Quelques heures avant, j'étais prise d'admiration pour cette ville qui me rappelait Montréal, où je me sentais un peu chez moi. J'étais à 5 minutes de là au moment des événements. Sur le coup, je n'ai pas trop réalisé. Une voiture de police. Puis deux. Puis trois. Plusieurs sirènes au loin. C'était ma dernière journée de voyage. Je magasinais quelques petits souvenirs au centre-ville. Bien sûr, j'avais compris qu'il se passait quelque chose, mais à quel point? J'ai entendu quelques murmures.

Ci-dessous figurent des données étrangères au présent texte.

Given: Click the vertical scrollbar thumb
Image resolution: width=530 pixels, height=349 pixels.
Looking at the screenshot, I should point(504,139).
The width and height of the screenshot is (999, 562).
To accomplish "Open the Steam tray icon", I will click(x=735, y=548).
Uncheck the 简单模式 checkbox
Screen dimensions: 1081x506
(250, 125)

En entrant dans un magasin, je suis tombée nez à nez avec une vendeuse peu bavarde. Les yeux rivés sur son cellulaire, elle m’a à peine saluée ; je n'ai compris que plus tard… D'abord en tombant sur la sortie du centre d'achats où je me trouvais barricadée par des tables et un ruban policier. Je voulais aller par là. Je suis sortie par l'autre porte pour emprunter la rue… barrée elle aussi. Des dizaines de voitures de police, une ambulance faisant aller ses sirènes et un tram immobilisé et vidé.
Plusieurs piétons observaient la scène. J'ai choisi de marcher. J'ai marché un coin de rue sans pouvoir tourner. Puis deux. Puis trois. Avant de réaliser l'ampleur de l'événement dont je ne connaissais pas la cause.

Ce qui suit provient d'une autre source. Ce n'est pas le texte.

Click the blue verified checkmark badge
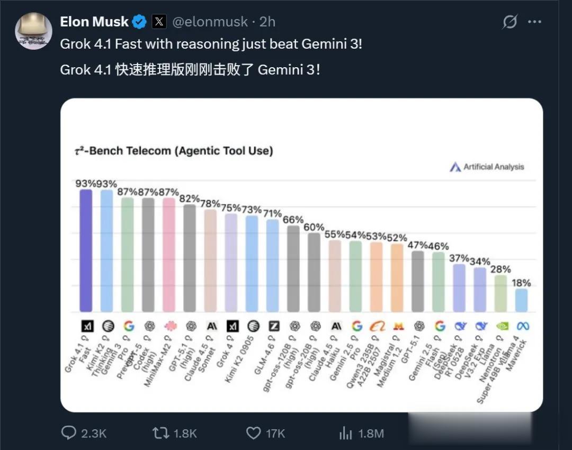The height and width of the screenshot is (450, 572). coord(139,22)
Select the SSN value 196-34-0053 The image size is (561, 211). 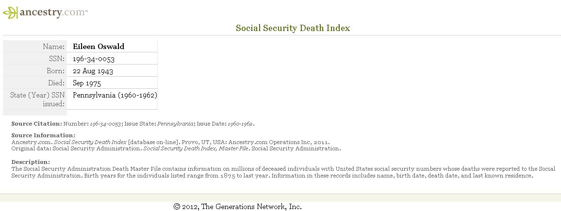tap(93, 59)
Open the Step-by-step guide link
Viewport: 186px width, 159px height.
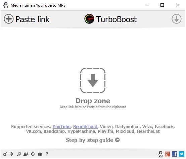coord(93,140)
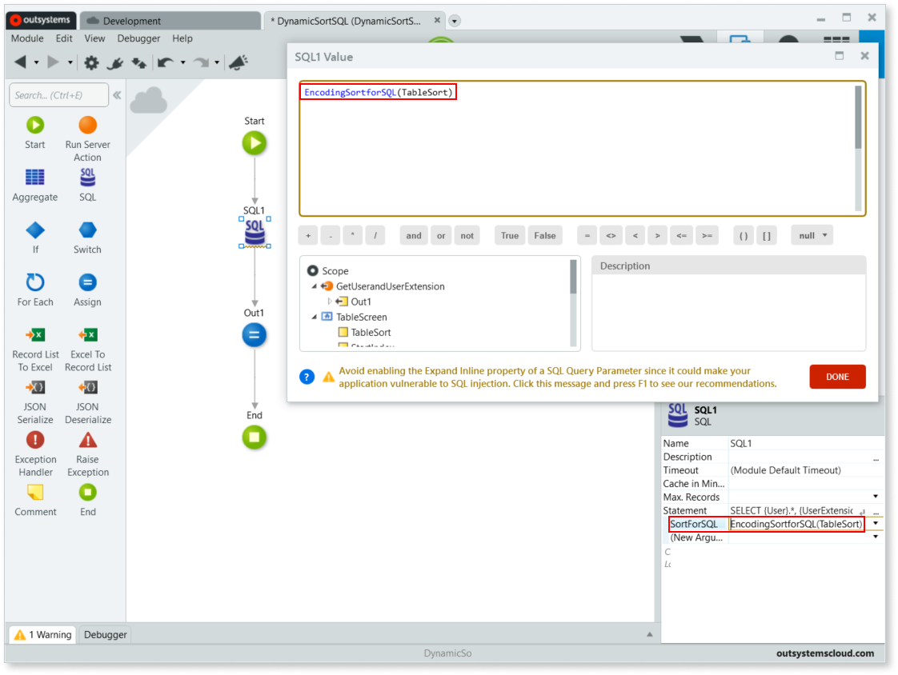Image resolution: width=898 pixels, height=675 pixels.
Task: Click the True value button
Action: pyautogui.click(x=509, y=235)
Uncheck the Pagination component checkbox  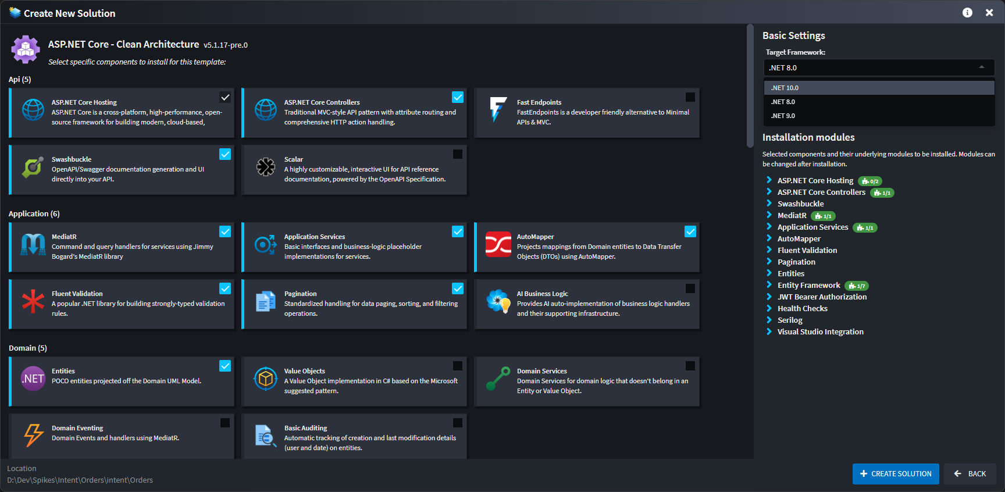coord(458,288)
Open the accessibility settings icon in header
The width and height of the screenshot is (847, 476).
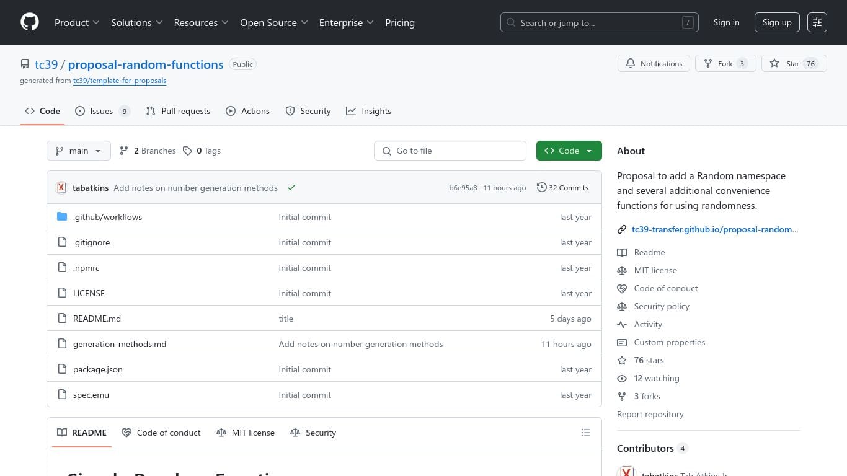click(817, 22)
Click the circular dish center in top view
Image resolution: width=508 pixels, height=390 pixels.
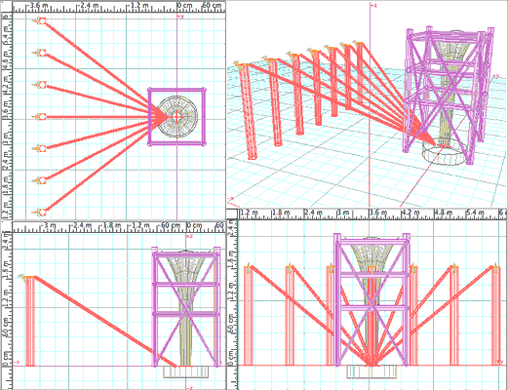[x=177, y=117]
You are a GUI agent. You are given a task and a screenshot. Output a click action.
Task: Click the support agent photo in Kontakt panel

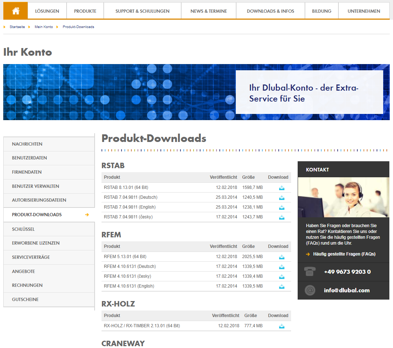[343, 197]
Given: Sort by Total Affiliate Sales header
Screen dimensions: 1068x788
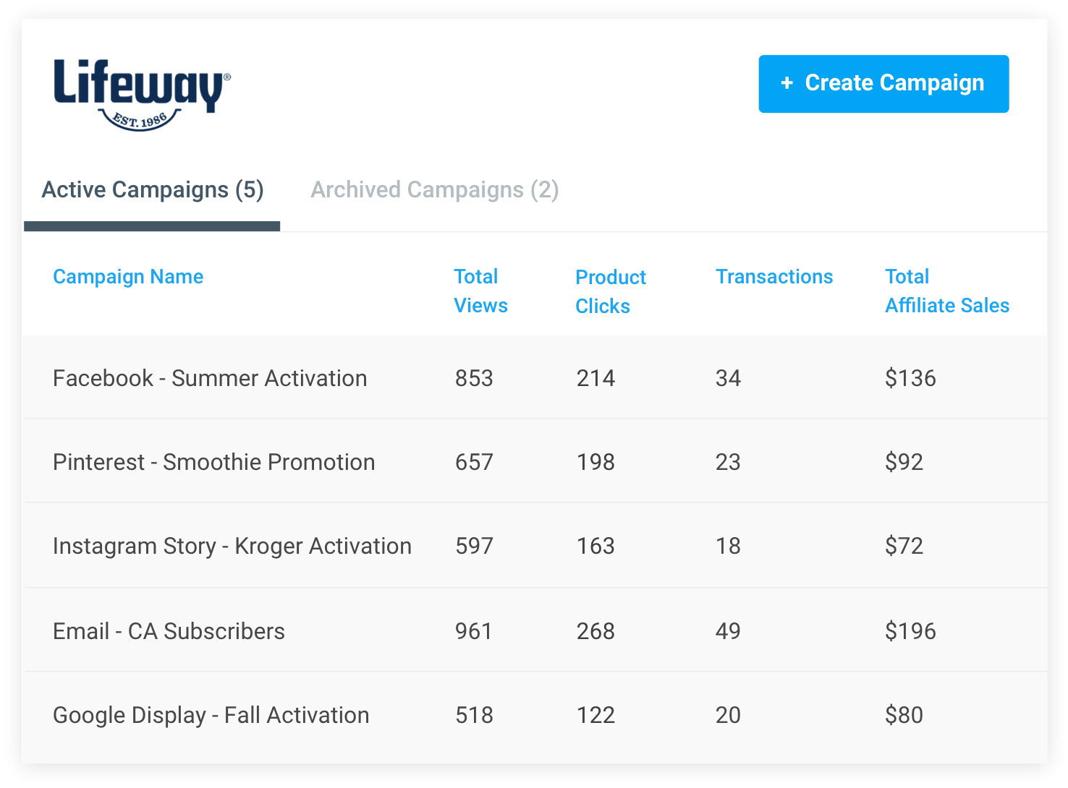Looking at the screenshot, I should tap(947, 291).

J'ai vite recherché sur Internet et j'ai soudain eu envie de me cacher. Oui, parce que je sentais le danger dans la ville. Parce qu'une atmosphère de terreur régnait. Mais surtout parce que je me sentais imposteur. Parce que ce malheur ne m'appartenait pas. Je voulais laisser la population vivre sa tragédie en toute intimité. Je me sentais comme la voisine d'un couple qui se sépare en plein restaurant. Il n'y a rien à faire. Rien à dire. On veut juste être ailleurs. Je me voyais mal aller siroter un verre au bar du coin en lisant tout bonnement mon roman. 

Je suis rentrée, j'ai allumé les nouvelles et j'ai ressenti, avec les Melbournois, la peine et le désespoir de la tragédie. Malgré mon manque d’appartenance avec cette population, malgré mon statut de touriste, je me suis sentie interpellée par la douleur de cette ville. Je ne connaissais personne à Melbourne cet après-midi-là. Aucune connaissance, aussi éloignée soit-elle, n'aurait pu être sur place à ce moment-là et pourtant, j’ai senti que j’entrais dans l’intimité de ces gens, au plus profond, et que cet après-midi resterait marqué à tout jamais dans mes pensées.

J’étais là, à Melbourne, le 20 janvier 2017 à 14 h lorsqu’un homme a foncé sur la foule avec sa voiture, tuant cinq personnes, dont un bébé de trois mois et en blessant une vingtaine d’autres.
 
Le lendemain matin, aux nouvelles nationales, on ne parlait plus de la tragédie. L’investiture de Donald Trump avait eu lieu durant la nuit… Pourtant, quatre jours après, j'ai envie d'en parler encore. Pour qu'on ne fasse pas comme si rien n'était arrivé.